After this comes the Montessori stamp game. Rather than many, many beads, children have a set of square “stamps” color coded green for units, blue for tens, red for hundreds, green for thousands. On each stamp is printed either a 1, 10, 100, or 1,000. It is still somewhat concrete, but more abstract. As the child outgrows this material, things like the dot board and bead frames will come next.
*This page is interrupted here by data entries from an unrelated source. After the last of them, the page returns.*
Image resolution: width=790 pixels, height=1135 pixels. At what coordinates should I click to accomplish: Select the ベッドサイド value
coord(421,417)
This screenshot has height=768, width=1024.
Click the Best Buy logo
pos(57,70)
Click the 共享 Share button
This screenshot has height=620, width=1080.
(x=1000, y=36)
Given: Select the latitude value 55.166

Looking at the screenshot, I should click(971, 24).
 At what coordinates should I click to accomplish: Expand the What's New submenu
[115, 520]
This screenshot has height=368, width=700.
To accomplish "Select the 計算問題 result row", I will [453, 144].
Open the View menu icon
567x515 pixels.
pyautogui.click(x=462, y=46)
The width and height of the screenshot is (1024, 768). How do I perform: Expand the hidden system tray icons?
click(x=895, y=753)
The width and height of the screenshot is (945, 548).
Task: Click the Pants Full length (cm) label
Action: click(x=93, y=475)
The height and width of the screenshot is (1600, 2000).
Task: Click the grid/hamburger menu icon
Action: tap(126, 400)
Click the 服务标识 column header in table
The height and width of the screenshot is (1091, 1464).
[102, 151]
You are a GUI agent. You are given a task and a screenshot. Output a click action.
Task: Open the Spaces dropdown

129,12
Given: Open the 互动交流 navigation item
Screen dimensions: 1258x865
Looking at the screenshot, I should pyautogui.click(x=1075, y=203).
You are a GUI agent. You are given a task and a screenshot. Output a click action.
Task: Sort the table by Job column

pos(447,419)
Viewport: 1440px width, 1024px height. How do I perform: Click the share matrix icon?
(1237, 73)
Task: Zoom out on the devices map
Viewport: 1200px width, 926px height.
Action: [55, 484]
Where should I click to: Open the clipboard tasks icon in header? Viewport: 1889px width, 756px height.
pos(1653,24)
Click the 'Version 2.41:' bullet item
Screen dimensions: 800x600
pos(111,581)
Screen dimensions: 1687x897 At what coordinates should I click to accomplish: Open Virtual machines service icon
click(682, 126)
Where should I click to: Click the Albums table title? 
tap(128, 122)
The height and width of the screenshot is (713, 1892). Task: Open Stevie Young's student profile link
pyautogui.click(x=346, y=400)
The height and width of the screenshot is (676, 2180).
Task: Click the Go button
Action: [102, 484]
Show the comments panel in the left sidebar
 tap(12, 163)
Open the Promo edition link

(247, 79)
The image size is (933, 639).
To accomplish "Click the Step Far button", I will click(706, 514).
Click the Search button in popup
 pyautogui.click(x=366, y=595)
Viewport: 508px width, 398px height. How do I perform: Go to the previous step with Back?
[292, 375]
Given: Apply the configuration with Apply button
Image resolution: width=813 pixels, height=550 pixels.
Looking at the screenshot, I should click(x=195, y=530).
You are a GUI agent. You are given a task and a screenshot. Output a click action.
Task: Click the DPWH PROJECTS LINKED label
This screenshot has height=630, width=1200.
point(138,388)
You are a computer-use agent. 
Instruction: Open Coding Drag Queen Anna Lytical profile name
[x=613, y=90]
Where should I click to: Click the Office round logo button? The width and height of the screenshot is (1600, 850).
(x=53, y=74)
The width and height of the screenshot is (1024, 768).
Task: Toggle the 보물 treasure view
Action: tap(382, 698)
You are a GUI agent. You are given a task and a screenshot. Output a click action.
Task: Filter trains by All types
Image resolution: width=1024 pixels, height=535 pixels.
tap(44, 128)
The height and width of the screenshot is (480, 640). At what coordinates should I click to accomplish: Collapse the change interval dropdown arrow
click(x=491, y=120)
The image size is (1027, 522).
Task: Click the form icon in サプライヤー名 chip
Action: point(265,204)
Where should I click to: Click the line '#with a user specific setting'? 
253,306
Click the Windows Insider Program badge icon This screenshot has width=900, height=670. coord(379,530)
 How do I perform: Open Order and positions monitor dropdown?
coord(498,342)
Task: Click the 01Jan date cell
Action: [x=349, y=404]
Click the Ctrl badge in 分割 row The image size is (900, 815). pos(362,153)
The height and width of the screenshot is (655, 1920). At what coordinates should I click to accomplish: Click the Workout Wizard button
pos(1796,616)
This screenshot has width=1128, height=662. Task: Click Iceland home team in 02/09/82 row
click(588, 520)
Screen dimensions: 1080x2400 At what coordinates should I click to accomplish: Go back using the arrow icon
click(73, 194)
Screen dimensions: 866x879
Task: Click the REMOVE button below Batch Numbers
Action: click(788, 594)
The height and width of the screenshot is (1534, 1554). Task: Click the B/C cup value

Eventually, children begin to outgrow these materials as well. The final step is traditional pencil and paper math. At this point, the concept is well understood by the child. Adding large numbers is something they have probably been doing for years at this point. Some children will just say, “Oh, that makes sense,” after they receive a lesson. They have felt the difference in numbers with their hands, giving them a deeper understanding of place value. They have counted ten and carried it over to the next place, so adding that little “1” on top of the equation is logical.
And the other math?
Other math follows similar progression. Simple addition up to 20 can be counted on bead bars, with the addition strip board, and finger charts. Multiplication, division, fractions, decimals, and geometry all have hands-on, concrete materials available for the first lessons. Even concepts like algebra can be explored with manipulatives before learning more traditional methods.
But are they really ready for all this math?
To some, this may seem unnecessary. Or they see young children in preschool, kindergarten, or lower elementary working on concepts they did not learn until much older and feel the children are being pushed or forced to do work above their developmental abilities.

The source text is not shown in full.